Hi!
I'm a developer of a mod for Civilization IV. We have used iconv tables to open the game to new languages. To do this, the game now reads UTF-8 in xml files and convert those to Windows codepages, and thus, allows the game to run in all 1 byte languages.
Now, we're are implementing asian languages support but i'm quite lost with the conversion function. The asian characters are oftenly coded on 3 bytes, and the game will read each byte as a char. I'm trying to adapt the iconv function to gather the three chars (to make a wchar) and guess the asian char.
Let's take an example with a korean string: 아브라함 (UTF8).

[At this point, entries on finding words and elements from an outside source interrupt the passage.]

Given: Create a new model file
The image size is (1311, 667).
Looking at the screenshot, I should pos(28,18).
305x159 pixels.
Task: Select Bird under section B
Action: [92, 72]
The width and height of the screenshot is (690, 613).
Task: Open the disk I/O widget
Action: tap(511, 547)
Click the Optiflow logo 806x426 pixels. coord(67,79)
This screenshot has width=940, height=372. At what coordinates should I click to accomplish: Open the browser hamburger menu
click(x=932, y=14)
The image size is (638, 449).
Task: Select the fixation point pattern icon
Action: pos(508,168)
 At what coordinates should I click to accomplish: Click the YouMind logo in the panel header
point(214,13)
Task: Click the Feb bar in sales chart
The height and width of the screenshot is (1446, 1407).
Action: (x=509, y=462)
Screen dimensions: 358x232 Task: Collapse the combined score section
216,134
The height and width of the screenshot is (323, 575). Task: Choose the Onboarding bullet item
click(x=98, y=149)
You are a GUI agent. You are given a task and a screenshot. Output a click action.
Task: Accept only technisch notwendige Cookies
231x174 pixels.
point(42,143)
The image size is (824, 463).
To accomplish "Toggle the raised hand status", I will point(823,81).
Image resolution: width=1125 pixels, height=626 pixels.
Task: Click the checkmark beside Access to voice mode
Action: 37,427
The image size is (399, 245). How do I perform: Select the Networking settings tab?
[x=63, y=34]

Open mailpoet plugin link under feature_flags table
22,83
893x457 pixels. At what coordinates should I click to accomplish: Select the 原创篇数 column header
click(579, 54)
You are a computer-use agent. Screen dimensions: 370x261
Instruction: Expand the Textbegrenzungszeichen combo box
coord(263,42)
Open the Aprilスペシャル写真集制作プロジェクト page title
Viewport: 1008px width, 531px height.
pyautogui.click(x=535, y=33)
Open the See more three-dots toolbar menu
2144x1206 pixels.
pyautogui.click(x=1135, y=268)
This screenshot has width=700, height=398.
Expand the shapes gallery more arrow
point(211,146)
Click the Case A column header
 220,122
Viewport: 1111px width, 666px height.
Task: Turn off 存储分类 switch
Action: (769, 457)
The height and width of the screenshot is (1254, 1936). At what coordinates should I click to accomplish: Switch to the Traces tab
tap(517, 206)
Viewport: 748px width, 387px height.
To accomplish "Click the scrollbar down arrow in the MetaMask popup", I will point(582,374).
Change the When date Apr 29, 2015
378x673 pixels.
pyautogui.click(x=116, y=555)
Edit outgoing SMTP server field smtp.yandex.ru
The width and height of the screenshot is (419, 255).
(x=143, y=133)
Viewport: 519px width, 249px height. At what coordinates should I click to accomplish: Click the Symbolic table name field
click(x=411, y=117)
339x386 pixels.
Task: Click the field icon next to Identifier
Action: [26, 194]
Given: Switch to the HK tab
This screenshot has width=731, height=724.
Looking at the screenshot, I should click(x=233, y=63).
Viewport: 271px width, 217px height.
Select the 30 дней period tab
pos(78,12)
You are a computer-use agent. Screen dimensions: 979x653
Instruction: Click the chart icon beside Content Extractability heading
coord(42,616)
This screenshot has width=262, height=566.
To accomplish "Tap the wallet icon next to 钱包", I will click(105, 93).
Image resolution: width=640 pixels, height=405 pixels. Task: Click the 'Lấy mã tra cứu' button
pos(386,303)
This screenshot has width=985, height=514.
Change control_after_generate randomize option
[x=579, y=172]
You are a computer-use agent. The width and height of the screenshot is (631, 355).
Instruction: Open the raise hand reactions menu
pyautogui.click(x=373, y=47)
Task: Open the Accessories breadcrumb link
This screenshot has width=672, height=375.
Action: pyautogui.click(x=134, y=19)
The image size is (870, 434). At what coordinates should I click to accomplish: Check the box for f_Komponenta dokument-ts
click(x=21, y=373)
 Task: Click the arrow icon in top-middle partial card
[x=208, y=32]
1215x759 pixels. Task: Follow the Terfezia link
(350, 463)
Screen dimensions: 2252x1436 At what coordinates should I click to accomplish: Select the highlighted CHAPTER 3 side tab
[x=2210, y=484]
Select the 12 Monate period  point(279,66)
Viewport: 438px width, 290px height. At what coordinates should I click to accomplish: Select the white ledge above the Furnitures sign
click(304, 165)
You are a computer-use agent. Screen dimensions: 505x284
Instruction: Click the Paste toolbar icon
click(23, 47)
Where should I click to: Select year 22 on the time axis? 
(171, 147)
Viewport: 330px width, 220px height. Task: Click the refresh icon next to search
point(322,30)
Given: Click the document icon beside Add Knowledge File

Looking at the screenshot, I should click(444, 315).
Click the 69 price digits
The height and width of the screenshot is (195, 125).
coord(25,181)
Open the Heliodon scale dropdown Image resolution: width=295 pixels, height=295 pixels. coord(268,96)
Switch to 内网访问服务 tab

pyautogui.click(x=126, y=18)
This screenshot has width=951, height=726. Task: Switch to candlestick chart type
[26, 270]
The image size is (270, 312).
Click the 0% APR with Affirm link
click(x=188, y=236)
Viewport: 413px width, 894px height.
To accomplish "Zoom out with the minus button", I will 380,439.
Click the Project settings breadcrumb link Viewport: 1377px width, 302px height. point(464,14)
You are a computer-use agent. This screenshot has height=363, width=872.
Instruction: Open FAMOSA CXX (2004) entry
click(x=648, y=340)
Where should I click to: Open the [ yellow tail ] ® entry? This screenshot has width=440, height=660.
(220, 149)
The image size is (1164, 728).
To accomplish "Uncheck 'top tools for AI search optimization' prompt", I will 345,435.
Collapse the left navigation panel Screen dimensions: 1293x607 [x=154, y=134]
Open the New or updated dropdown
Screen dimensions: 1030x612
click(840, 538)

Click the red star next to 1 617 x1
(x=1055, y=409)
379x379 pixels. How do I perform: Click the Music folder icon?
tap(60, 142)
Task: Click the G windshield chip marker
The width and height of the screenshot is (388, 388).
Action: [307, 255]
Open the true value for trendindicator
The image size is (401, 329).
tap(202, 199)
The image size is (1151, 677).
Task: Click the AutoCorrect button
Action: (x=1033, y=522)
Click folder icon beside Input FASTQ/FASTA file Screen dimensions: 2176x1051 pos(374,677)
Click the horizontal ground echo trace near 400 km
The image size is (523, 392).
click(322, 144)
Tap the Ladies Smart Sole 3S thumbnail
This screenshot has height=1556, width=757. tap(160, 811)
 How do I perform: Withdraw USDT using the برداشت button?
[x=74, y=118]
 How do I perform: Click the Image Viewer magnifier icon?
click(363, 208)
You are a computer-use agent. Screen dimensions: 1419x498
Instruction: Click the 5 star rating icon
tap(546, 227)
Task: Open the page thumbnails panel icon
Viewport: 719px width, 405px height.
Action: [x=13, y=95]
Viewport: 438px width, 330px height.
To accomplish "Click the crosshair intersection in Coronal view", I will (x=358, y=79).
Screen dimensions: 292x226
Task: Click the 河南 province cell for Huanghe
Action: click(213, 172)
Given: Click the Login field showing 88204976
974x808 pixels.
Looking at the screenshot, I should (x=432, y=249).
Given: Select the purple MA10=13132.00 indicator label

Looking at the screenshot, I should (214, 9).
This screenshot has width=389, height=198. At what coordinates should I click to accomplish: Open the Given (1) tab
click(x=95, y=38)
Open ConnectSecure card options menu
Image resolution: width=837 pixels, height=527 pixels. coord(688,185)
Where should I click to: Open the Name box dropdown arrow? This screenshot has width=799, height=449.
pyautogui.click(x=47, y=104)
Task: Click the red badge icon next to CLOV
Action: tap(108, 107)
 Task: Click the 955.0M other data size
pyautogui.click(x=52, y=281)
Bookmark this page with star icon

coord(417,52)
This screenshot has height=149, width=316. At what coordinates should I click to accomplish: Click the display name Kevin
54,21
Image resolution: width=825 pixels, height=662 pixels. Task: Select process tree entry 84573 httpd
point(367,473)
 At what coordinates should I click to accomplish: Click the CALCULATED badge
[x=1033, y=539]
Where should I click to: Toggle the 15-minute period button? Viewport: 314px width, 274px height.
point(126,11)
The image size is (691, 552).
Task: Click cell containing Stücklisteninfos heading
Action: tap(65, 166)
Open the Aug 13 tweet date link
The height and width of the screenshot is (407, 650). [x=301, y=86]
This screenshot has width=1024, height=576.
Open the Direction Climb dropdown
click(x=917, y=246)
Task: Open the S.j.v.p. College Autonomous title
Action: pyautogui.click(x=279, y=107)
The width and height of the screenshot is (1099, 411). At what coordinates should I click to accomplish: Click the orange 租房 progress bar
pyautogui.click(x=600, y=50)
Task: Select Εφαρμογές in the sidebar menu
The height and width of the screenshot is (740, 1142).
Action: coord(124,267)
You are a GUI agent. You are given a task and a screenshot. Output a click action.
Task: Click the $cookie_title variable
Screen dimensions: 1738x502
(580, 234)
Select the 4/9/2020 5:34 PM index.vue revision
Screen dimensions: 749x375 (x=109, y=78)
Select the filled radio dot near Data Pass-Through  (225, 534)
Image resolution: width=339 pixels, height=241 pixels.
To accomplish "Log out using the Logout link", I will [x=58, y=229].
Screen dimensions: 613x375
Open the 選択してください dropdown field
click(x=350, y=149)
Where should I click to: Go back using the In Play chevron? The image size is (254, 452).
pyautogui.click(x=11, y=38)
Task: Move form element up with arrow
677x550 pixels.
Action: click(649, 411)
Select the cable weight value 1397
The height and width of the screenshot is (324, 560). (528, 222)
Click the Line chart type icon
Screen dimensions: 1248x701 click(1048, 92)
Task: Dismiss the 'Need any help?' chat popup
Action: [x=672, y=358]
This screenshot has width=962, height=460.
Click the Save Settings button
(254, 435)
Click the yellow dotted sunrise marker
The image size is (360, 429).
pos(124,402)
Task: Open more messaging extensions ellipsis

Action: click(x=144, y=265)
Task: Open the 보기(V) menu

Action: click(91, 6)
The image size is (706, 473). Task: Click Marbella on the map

The game reads ì•„ë¸Œë ¼í•¨.
The following adresses are:
아 : EC 95 84
브 : EB B8 8C
라 : EB 9D BC
함 : ED 95 A8
The string is read as follow: ì•„ë¸Œë ¼í•¨
ì : EC
• : 95
„ : 84
ë : EB
¸ : B8
Œ : 8C
ë : EB
9D (unprintable)
¼ : BC
í : ED
• : 95
¨ : A8
Now, here is the original iconv function:
static int
cp949_mbtowc (conv_t conv, ucs4_t *pwc, const unsigned char *s, int n)
{
unsigned char c = *s;
/* Code set 0 (ASCII) */
if (c < 0x80)
return ascii_mbtowc(conv,pwc,s,n);
/* UHC part 1 */
if (c >= 0x81 && c <= 0xa0)
return uhc_1_mbtowc(conv,pwc,s,n);
if (c >= 0xa1 && c < 0xff) {
if (n < 2)
return RET_TOOFEW(0);
{
unsigned char c2 = s[1];
if (c2 < 0xa1)
/* UHC part 2 */
return uhc_2_mbtowc(conv,pwc,s,n);
else if (c2 < 0xff && !(c == 0xa2 && c2 == 0xe8)) {
/* Code set 1 (KS C 5601-1992, now KS X 1001:1998) */
unsigned char buf[2];
int ret;
buf[0] = c-0x80; buf[1] = c2-0x80;
ret = ksc5601_mbtowc(conv,pwc,buf,2);
if (ret != RET_ILSEQ)
return ret;
/* User-defined characters */
if (c == 0xc9) {
*pwc = 0xe000 + (c2 - 0xa1);
return 2;
}
if (c == 0xfe) {
*pwc = 0xe05e + (c2 - 0xa1);
return 2;
}
}
}
}
return RET_ILSEQ;
}
It only expects 2 chars/bytes and we have 3, so i don't understand what should i do to process the multibytes into a wchar. For the example, EC 95 84, how to handle the conversion ? The first byte is still important as EB 95 84, ED 95 84, are also characters...
Thank you for your help,
Hadrien.